Instantly, Winston was hurled through the windowpane.

Seconds later, the door burst open.

While goons searched the hotel room, an Englishman rolled up a carpet and tucked it under his arm. Whistling “Rule Britannia,” he strolled among coconut palms along a peaceful, moonlit beach.

* * *


Michael A. Kechula is a retired technical writer. His flash and micro-fiction tales have won first prize in six contests and honorable mention in three others. His stories have appeared in ninety-four online and print magazines and anthologies in Australia, Canada, England, and US. He’s authored a book of flash and micro-fiction stories: “A Full Deck of Zombies--61 Speculative Fiction Tales.” eBook available at www.BooksForABuck.com and www.fictionwise.com Paperback available at www.amazon.com

What inspires you to write and keep writing?

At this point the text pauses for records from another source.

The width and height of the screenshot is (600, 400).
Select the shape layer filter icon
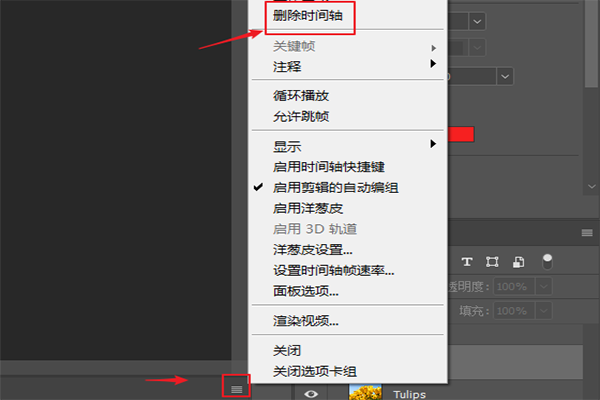point(492,262)
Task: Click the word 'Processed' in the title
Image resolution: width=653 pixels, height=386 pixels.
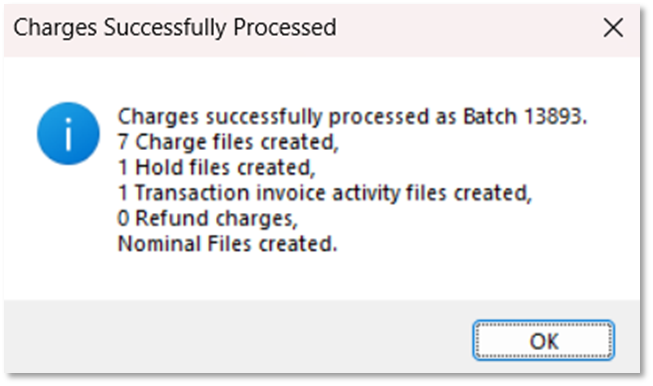Action: tap(285, 28)
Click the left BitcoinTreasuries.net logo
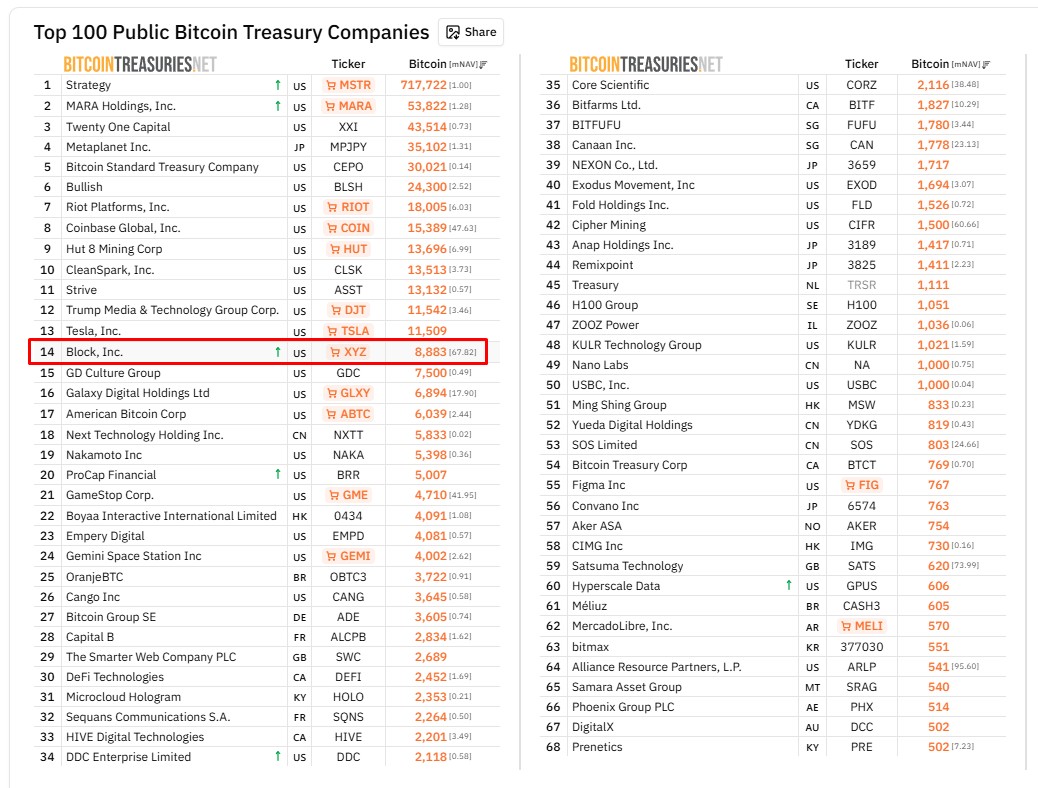 [x=140, y=64]
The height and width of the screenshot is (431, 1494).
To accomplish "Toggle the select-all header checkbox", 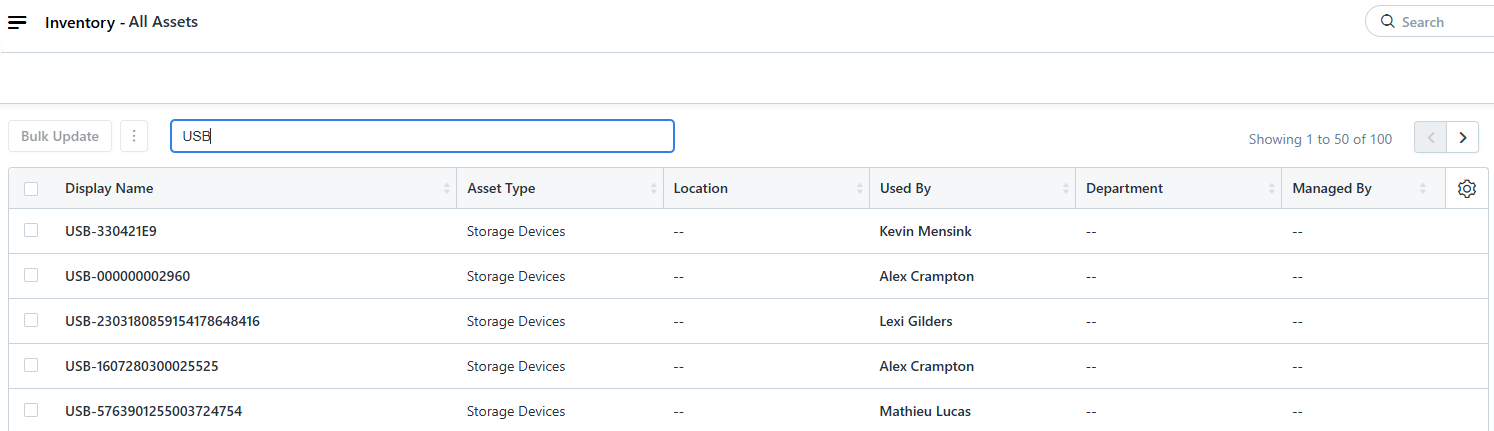I will point(31,188).
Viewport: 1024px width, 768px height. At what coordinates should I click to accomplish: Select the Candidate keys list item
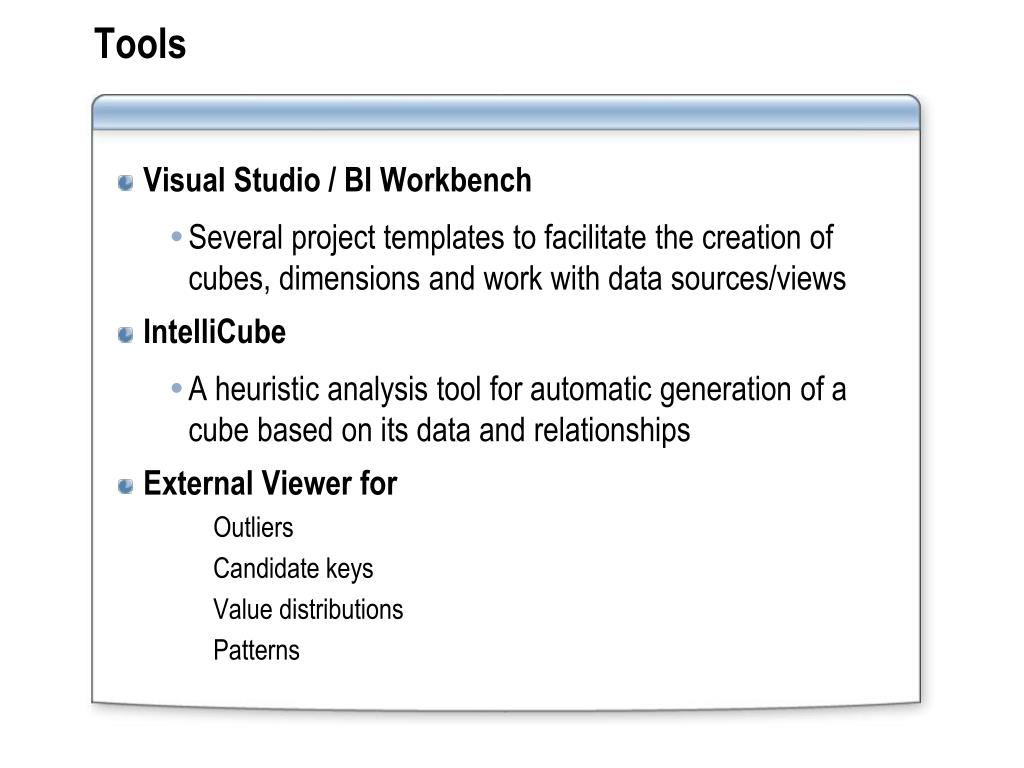[293, 569]
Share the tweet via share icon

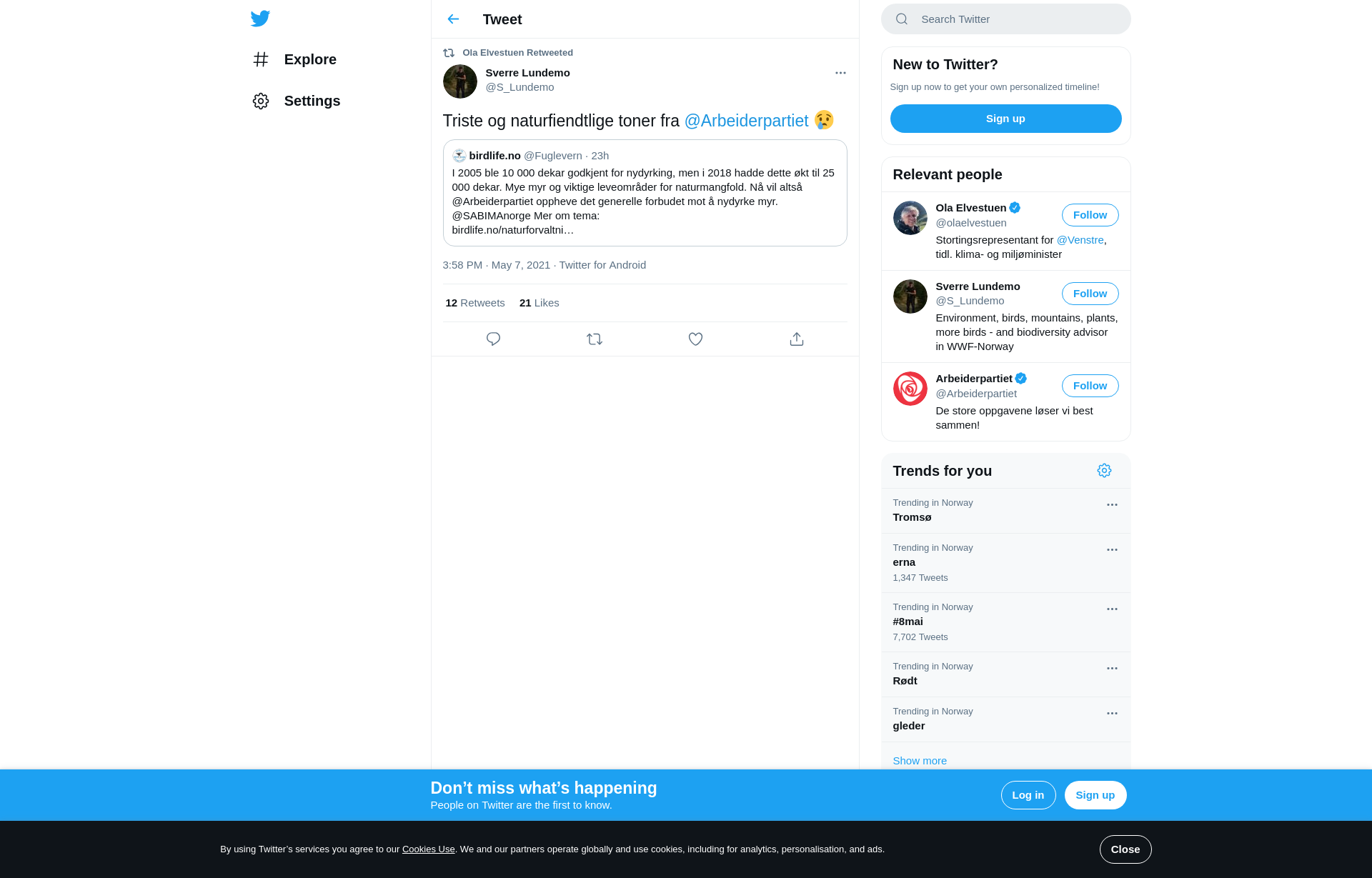pyautogui.click(x=797, y=339)
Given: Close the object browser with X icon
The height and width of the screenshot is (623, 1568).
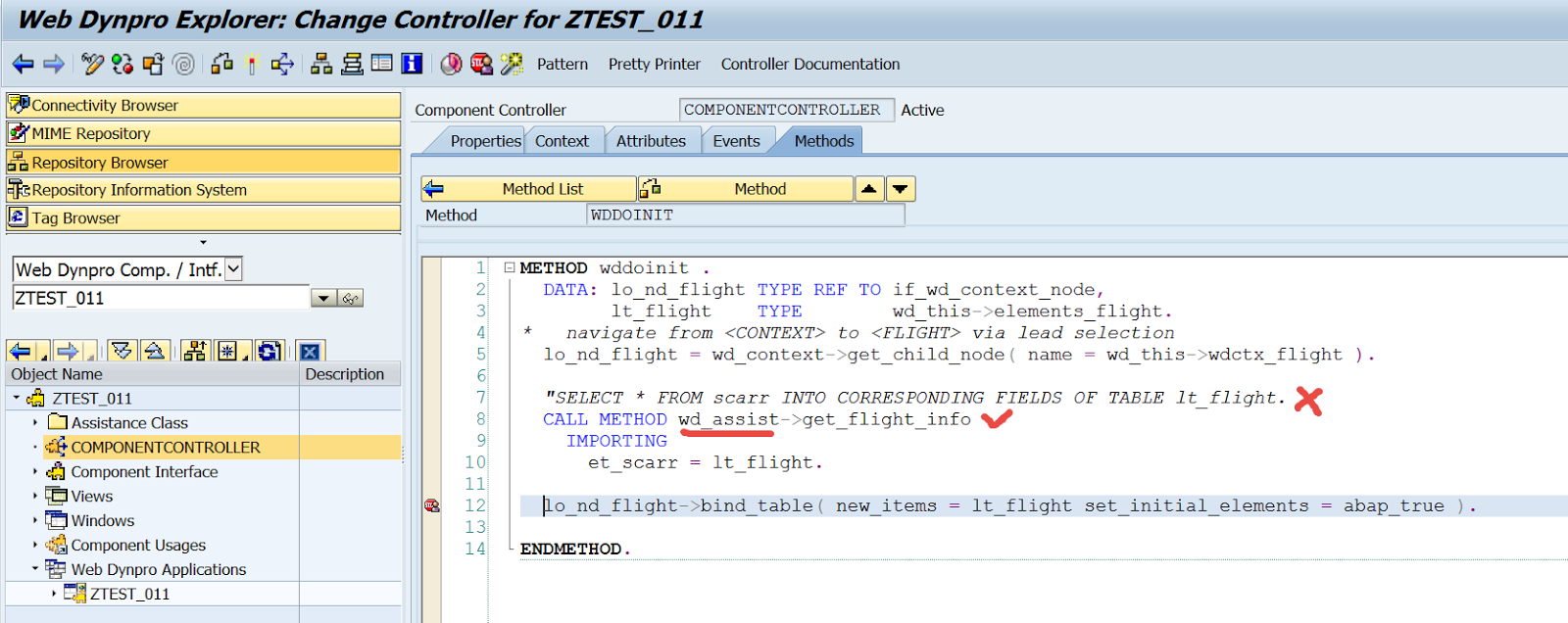Looking at the screenshot, I should 310,352.
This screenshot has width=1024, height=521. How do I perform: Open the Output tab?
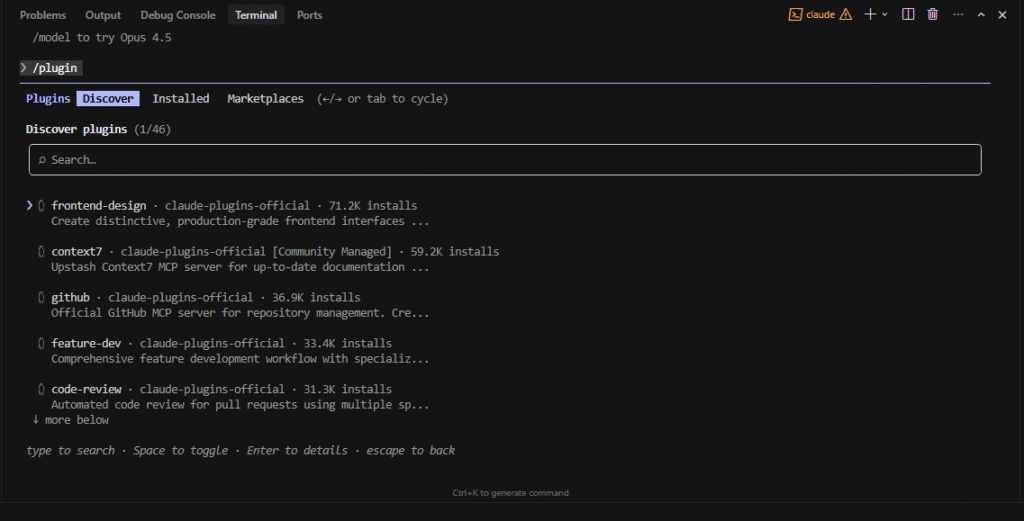103,15
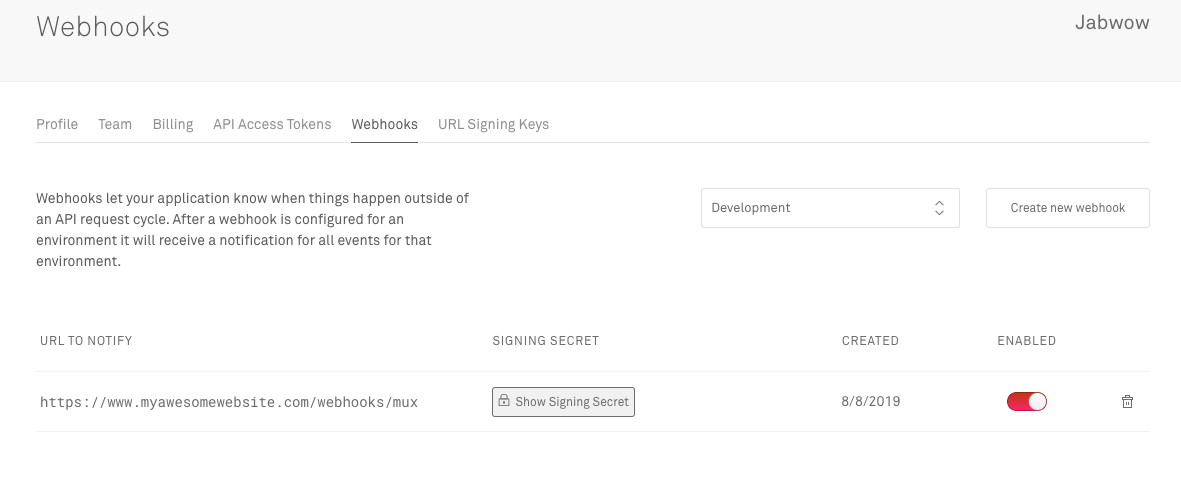
Task: Open the Development environment dropdown
Action: click(x=830, y=208)
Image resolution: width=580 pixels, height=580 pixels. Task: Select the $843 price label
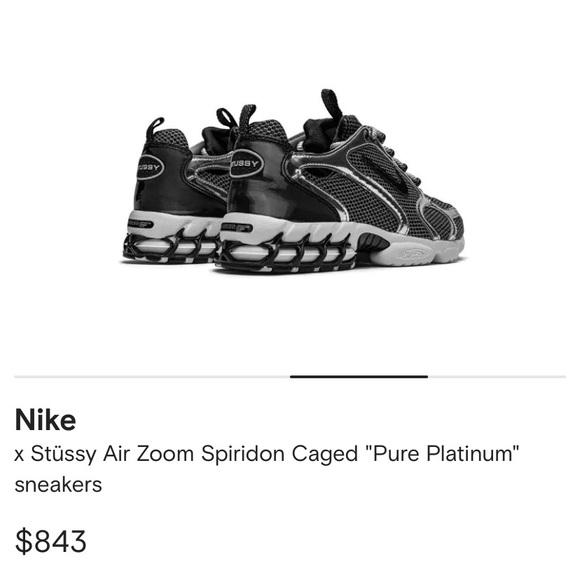(50, 541)
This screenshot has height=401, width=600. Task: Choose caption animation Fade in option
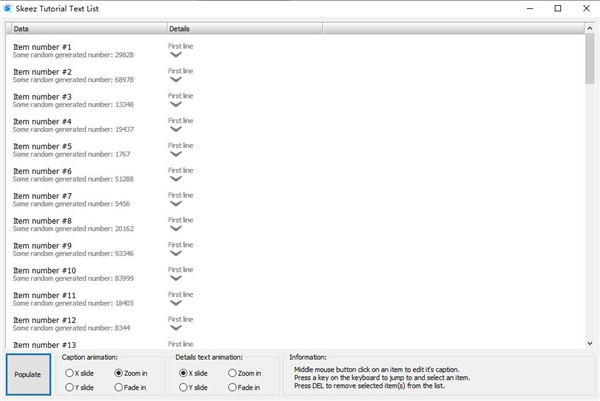(118, 387)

I've been writing fiction only six years. Prior to that, I made my living as a professional writer of self-study textbooks and task-oriented instructional manuals for industry. By switching to fiction, I've found new outlets for my unquenchable urge to write. Frankly what inspires me to keep on going is the fact that I've been able to get an average of 1.7 stories accepted per week for thirty-seven months straight. During that time, my work has been accepted by ninety-four print and online magazines and anthologies in England, Canada, Australia, and US. With that kind of success and continuous reinforcement, the impetus to write even more is quite powerful. If my fortunes were suddenly reversed, and my work was constantly rejected, I'd write anyway. Perhaps it's a compulsion. But it's the o ne of the most rewarding compulsions anybody could hope for.